■ PASSAGE SHOWN:

Re: [DISCUSS] Graduate Apache SDAP (Incubating) as a Top Level Project

2024-02-23 Thread Riley Kuttruff
Thank you very much. We have actually found an issue with that release (GPL 
licensed dependency) and have been working on preparing another release 
candidate. It seems we have forgotten to cancel that vote.

On 2024/02/23 14:27:52 PJ Fanning wrote:
> +1 (binding)
> 
> I had a look at the mailing lists and the community seems in a pretty good 
> state.
> 
> As a matter of interest, are you still looking at completing the v1.2.0 
> release [1]? If so, I could have a look at the RC over the weekend.
> 
> [1] https://lists.apache.org/thread/vr4zf6zhg2yp41bjwvlpm1mp2nrycqcw
> 
> On 2024/02/22 18:01:31 Riley Kuttruff wrote:
> > Hi all,
> > 
> > Apache SDAP joined Incubator in October 2017. In the time since, we've 
> > made significant progress towards maturing our community and our 
> > project and adopting the Apache Way.
> > 
> > After community discussion [1][2][3], the community has voted [4] that we 
> > would like to proceed with graduation [5]. We now call upon the Incubator 
> > PMC to review and discuss our progress and would appreciate any and all 
> > feedback towards graduation.

■ DATA:
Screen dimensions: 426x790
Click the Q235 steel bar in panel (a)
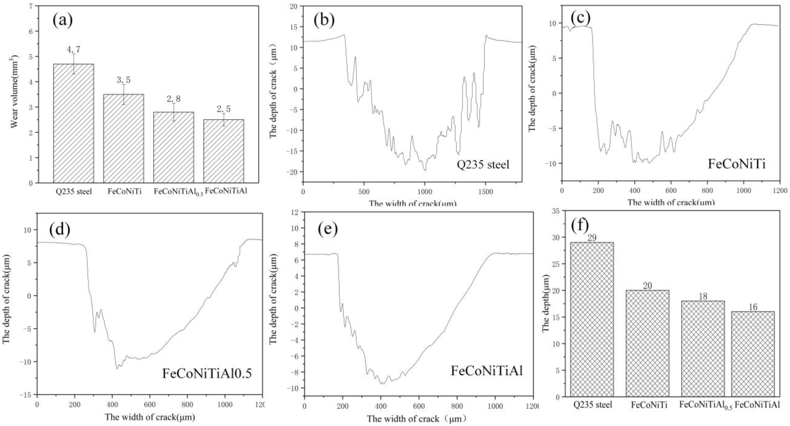click(x=74, y=123)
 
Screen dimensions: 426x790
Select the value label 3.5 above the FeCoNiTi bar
click(x=124, y=80)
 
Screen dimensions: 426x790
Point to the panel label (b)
click(x=324, y=20)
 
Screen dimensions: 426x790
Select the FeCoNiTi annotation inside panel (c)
click(x=736, y=164)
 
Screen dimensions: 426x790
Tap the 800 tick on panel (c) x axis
click(x=707, y=191)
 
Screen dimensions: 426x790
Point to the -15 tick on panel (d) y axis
click(x=28, y=395)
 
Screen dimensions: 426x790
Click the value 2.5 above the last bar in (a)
click(x=224, y=109)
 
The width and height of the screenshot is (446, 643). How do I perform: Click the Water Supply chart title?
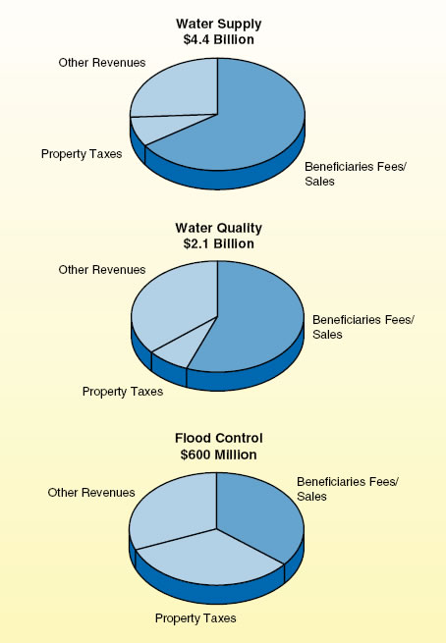pos(217,23)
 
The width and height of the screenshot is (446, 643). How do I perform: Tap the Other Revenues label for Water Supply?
pos(102,63)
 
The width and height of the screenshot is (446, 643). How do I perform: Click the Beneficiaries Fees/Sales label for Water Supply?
pos(354,173)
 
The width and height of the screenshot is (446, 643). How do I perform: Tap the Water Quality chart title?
pos(218,228)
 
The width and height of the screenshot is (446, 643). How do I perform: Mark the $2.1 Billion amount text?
pos(218,243)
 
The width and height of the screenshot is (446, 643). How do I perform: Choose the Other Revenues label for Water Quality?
pos(102,269)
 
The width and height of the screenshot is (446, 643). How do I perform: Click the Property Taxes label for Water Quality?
pos(123,392)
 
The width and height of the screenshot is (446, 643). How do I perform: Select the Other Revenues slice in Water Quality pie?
pos(172,299)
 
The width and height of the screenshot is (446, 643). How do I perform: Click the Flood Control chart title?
pos(218,438)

■ INSTRUCTION: Print the portion of the SDAP graduation thread that begins with the words containing "On 2024/02/23 14:27:52" and ends with "over the weekend.". The listing has no connection to the SDAP graduation thread.

■ FULL ANSWER:
On 2024/02/23 14:27:52 PJ Fanning wrote:
> +1 (binding)
> 
> I had a look at the mailing lists and the community seems in a pretty good 
> state.
> 
> As a matter of interest, are you still looking at completing the v1.2.0 
> release [1]? If so, I could have a look at the RC over the weekend.